Domain specificity. The disease vocabulary and prompt examples are tuned for chest X-ray reports. Adapting to other modalities (MRI, CT, ultrasound) or body regions requires rebuilding the vocabulary and re-validating with a new gold-standard sample.
Implicit temporal references. Sentences like "chronic cardiomegaly" imply stability without explicit comparison — LLMs may miss these or misclassify them. Accuracy on implicit longitudinal sentences is consistently lower than on explicit ones.
No severity grading. The pipeline classifies direction of change (better/same/worse) but does not quantify magnitude. "Slightly improved" and "markedly improved" both map to improved.
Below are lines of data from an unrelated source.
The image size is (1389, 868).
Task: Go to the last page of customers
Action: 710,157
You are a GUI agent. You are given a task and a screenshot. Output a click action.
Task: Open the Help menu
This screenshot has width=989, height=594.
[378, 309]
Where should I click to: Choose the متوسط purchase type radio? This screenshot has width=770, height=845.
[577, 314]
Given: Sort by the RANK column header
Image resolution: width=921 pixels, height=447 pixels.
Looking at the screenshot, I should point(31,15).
Single-report scope. The pipeline annotates individual reports; it does not align findings across a patient's full longitudinal series. Cross-report entity linking is a separate unsolved problem.
LLM hallucination in Stage 2. The model may extract diseases not actually mentioned in the sentence. Always validate Stage 2 output against the original sentence text, especially for low-frequency findings.
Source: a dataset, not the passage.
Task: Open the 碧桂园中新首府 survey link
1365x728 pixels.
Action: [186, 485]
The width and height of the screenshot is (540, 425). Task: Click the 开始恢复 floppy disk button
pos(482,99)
Language and dataset bias. Validated only on English-language MIMIC-CXR reports from a single US institution. Performance on reports from other languages, institutions, or documentation styles is unknown.

Reference

Wang, X., Figueredo, G., Li, R., & Chen, X. (2026). Standardizing Longitudinal Radiology Report Evaluation via Large Language Model Annotation. arXiv:2601.16753v1. https://arxiv.org/abs/2601.16753v1

Key takeaway: A two-stage LLM pipeline (sentence detection then disease progression extraction) using a ~32B parameter model outperforms both larger LLMs and rule-based lexicon methods for annotating temporal changes in radiology reports, enabling standardized benchmarking of report generation models.